◆ Passage provided:

## begin

The Definition of Perseverance

The Definition of Perseverance: Ciera Payton Interview
by Evan Jackson

You may have seen actress Ciera Payton in such shows as The Mentalist, The Closer, and NCIS: Los Angeles or in Spike Lee’s 2013 film Old Boy. I noticed Ciera Payton on the hit USA show Graceland. I realized every one of her performances she brought the character to life, not simply reciting lines but, fleshing out her roles so the audience can relate to them. I wondered how she had developed a depth in these characters. When I finally met her I got my answer. See as an actor Ciera pulls that depth from her own well that is her life. Ciera is the living embodiment of perseverance, when the avenues were closed off to her early in her acting career, she made her own lane creating her one woman production Michael's Daughter.  In the production she chronicles the letters from her father who was in jail, the advice he imparted to her and the history he was eager to share with her. Ciera made the organization of the same name to help kids of incarcerated parents have an outlet to express themselves, holding a play that was performed to the city.  In midst of her journey as an actor she wrote the book Things To Do While on Unemployment: An Unemployed Actress’s Snapshot Guide To Life. In the book she highlights her tales as an actress finding work in Hollywood with tips for people in similar situations.  Ciera allows herself to be vulnerable which helps her truly connect with any role she takes on; from there that is how her strength is defined. As far as her perseverance that is defined by the empowerment she derives from her own story. With creativity that naturally flows and an unstoppable will Ciera Payton is someone you’ll definitely want to know going forward.

## end

(Interface element records)
## begin

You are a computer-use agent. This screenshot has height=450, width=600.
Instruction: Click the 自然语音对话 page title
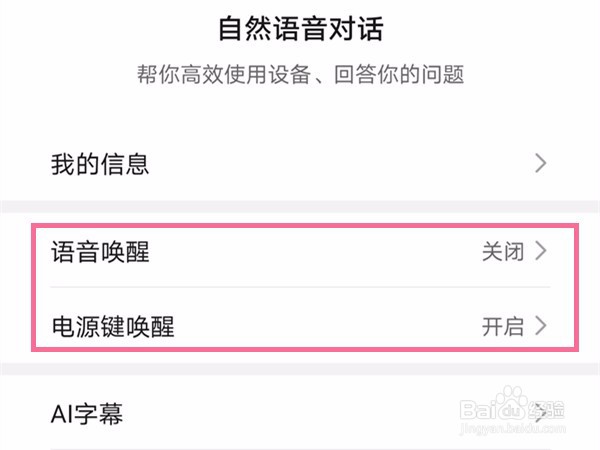coord(301,29)
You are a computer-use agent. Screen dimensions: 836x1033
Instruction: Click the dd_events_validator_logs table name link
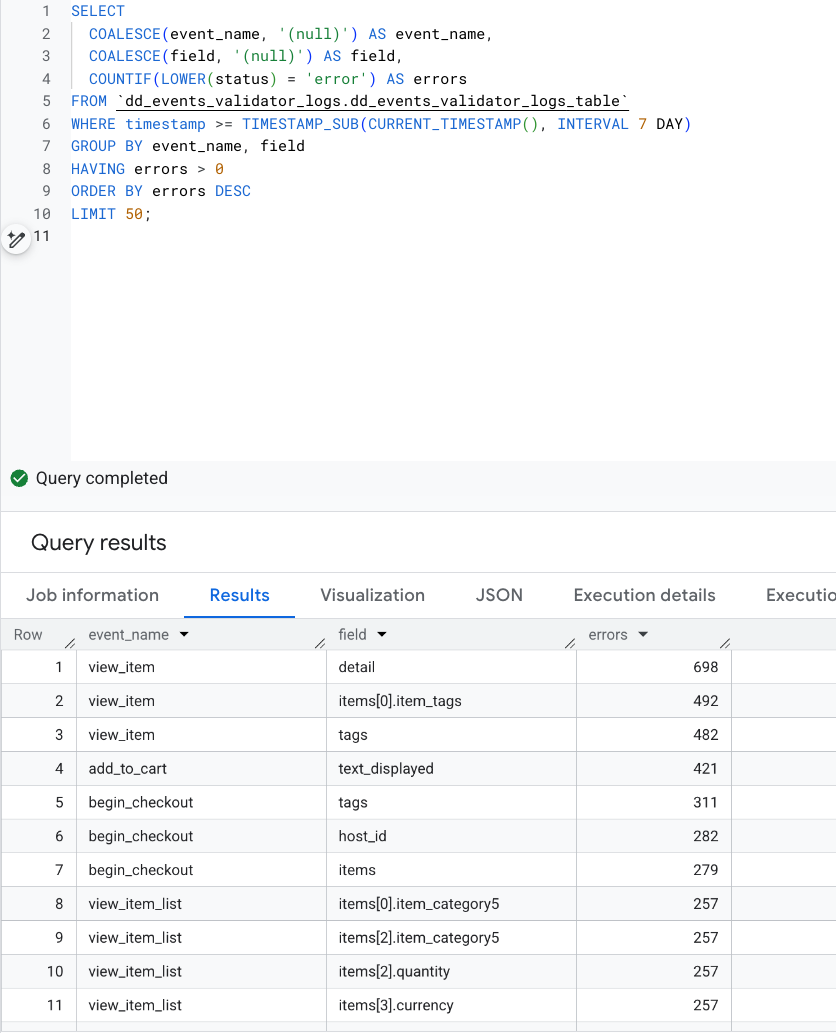coord(372,101)
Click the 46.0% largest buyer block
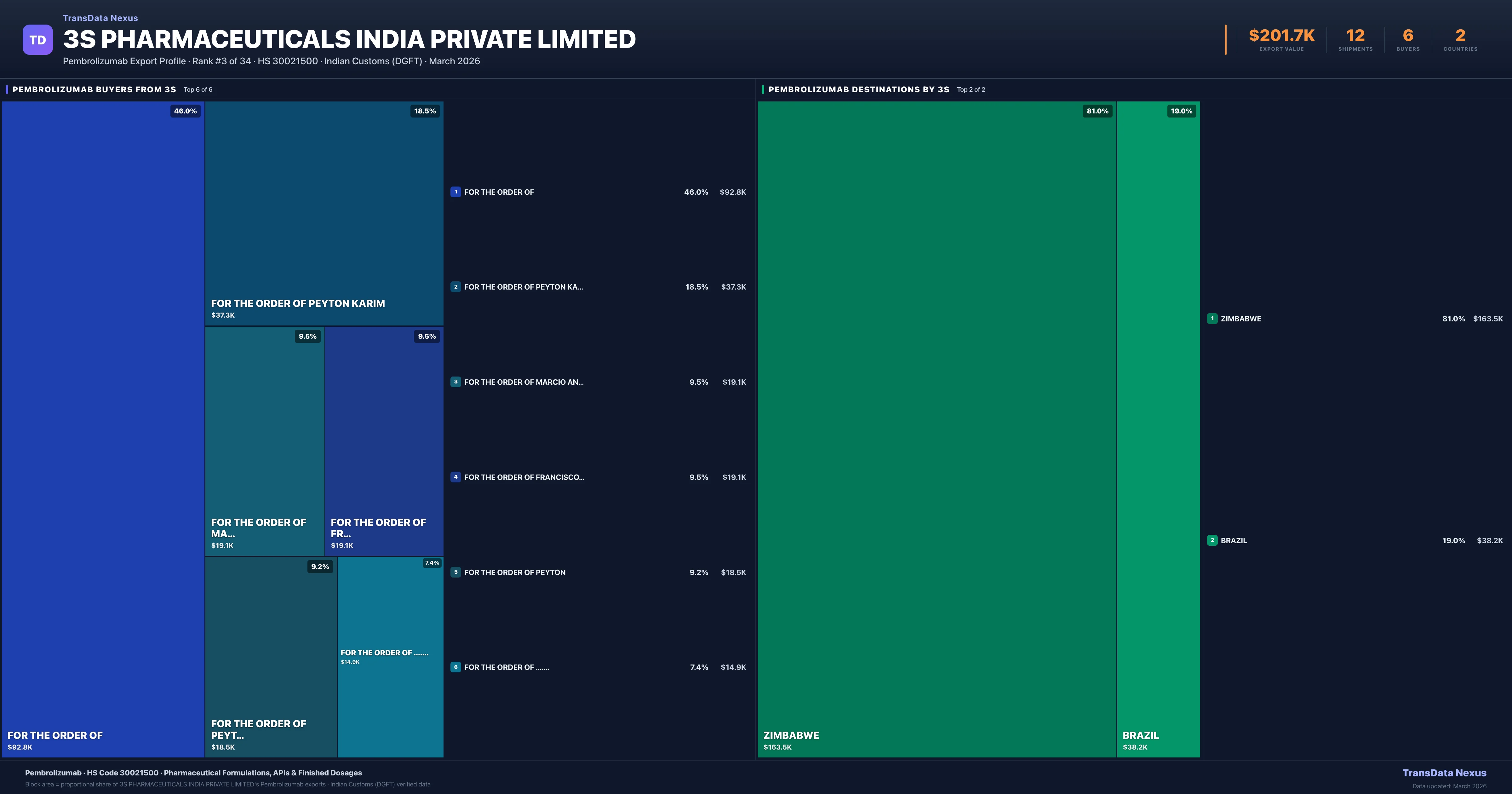Screen dimensions: 1512x794 click(x=103, y=429)
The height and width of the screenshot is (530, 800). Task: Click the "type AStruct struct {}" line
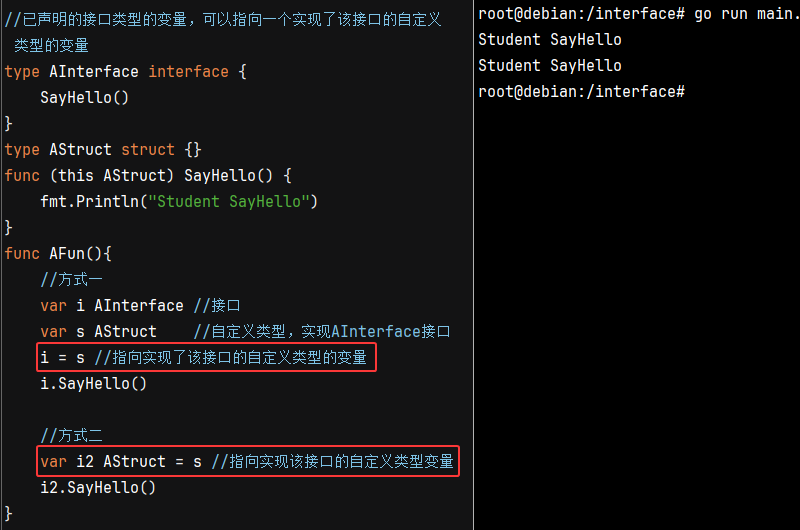pyautogui.click(x=103, y=150)
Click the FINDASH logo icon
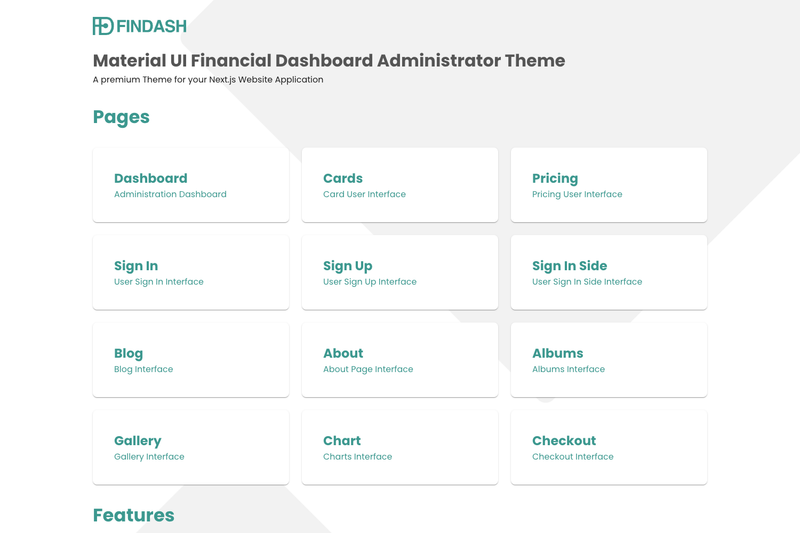Screen dimensions: 800x533 click(x=103, y=26)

## end

◆ Exercise details:
Write out the whole Ciera Payton interview word for word. The records are separate material with no connection to the Ciera Payton interview.

◆ Final answer:
The Definition of Perseverance

The Definition of Perseverance: Ciera Payton Interview
by Evan Jackson

You may have seen actress Ciera Payton in such shows as The Mentalist, The Closer, and NCIS: Los Angeles or in Spike Lee’s 2013 film Old Boy. I noticed Ciera Payton on the hit USA show Graceland. I realized every one of her performances she brought the character to life, not simply reciting lines but, fleshing out her roles so the audience can relate to them. I wondered how she had developed a depth in these characters. When I finally met her I got my answer. See as an actor Ciera pulls that depth from her own well that is her life. Ciera is the living embodiment of perseverance, when the avenues were closed off to her early in her acting career, she made her own lane creating her one woman production Michael's Daughter.  In the production she chronicles the letters from her father who was in jail, the advice he imparted to her and the history he was eager to share with her. Ciera made the organization of the same name to help kids of incarcerated parents have an outlet to express themselves, holding a play that was performed to the city.  In midst of her journey as an actor she wrote the book Things To Do While on Unemployment: An Unemployed Actress’s Snapshot Guide To Life. In the book she highlights her tales as an actress finding work in Hollywood with tips for people in similar situations.  Ciera allows herself to be vulnerable which helps her truly connect with any role she takes on; from there that is how her strength is defined. As far as her perseverance that is defined by the empowerment she derives from her own story. With creativity that naturally flows and an unstoppable will Ciera Payton is someone you’ll definitely want to know going forward.